こんにちは!
直近で立会外分売の実施を発表した銘柄に関して、分売で買った場合、利益を得ることができるのか?直近の経営状況や客観的な指標、株価モメンタム等を踏まえ、総合的に分析しました。
今回は、東証プライムから小売業種のハブです。
最後までお付き合いいただけるとうれしいです!
- 立会外分売とは?
新規株主を増やすことを目的として、上場会社が大株主である銀行やオーナー経営者などの保有株を小口に分けて、証券取引所の立会外で不特定多数に売り出すこと。

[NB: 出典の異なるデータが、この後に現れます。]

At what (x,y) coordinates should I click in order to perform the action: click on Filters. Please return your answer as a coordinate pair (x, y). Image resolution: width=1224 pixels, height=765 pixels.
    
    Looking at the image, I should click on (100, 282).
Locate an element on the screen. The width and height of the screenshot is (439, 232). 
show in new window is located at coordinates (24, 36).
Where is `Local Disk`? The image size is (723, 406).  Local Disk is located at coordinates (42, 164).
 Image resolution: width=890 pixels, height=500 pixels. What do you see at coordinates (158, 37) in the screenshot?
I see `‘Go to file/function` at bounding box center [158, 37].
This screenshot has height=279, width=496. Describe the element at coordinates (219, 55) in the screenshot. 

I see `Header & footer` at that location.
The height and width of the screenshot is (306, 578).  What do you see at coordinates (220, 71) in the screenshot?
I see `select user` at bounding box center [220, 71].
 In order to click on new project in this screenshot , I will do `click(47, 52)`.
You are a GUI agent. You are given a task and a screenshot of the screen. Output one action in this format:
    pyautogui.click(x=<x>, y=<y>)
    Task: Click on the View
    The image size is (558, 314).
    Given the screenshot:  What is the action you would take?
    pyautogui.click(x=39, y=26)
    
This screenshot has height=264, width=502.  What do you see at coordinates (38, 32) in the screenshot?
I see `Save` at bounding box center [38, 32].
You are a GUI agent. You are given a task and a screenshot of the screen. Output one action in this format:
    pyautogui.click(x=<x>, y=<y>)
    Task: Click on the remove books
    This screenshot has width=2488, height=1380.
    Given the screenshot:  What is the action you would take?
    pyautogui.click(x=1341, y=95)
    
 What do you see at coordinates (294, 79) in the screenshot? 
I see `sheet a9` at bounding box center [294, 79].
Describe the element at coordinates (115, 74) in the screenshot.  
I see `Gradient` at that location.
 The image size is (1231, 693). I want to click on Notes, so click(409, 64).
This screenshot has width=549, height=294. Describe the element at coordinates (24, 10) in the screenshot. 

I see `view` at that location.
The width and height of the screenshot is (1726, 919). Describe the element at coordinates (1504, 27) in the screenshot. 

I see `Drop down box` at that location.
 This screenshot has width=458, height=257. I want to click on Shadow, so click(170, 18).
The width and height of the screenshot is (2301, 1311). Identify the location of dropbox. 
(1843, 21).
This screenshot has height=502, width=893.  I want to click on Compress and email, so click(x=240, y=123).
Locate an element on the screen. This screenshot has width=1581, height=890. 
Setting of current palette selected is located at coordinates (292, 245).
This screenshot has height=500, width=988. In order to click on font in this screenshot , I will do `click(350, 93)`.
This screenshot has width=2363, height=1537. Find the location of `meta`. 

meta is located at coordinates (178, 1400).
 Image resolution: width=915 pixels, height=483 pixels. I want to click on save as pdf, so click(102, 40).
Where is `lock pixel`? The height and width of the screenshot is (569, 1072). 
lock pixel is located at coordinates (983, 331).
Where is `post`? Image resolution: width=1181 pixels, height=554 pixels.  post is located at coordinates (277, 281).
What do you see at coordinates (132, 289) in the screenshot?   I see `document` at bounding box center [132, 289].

取引開始前など取引時間外(=立会外)に売り出されることからこのように呼ばれる。
- 立会外分売の魅力
- 前日終値より安く購入可能
- 立会外分配における買付側の購入価格は確定値段(1本値)で、分売実施日の前日終値よりディスカウントされるのが一般的。過去の例では、約3~5%のディスカウントで実施されています。(ディスカウント率は取引所の規定により最大10%)
- 買付手数料はかからない
- 立会外分売による買付は、通常の立会時間内の取引と種類が異なるため一般的に手数料はかからない。(売却時には通常の手数料が発生)
- 即日売却OK
- 立会外分売で取得した株式は、実施日(買付当日)から売却することが可能
- 前日終値より安く購入可能
- デメリット:抽選で外れることもある
- 買い申し込みが多いと、抽選ではずれて購入できないこともある。
立会外分売の概要
実施日や株数は以下です。実施予定日は幅があり、実際の実施日と販売価格は、会社側から実施日前日に発表があります。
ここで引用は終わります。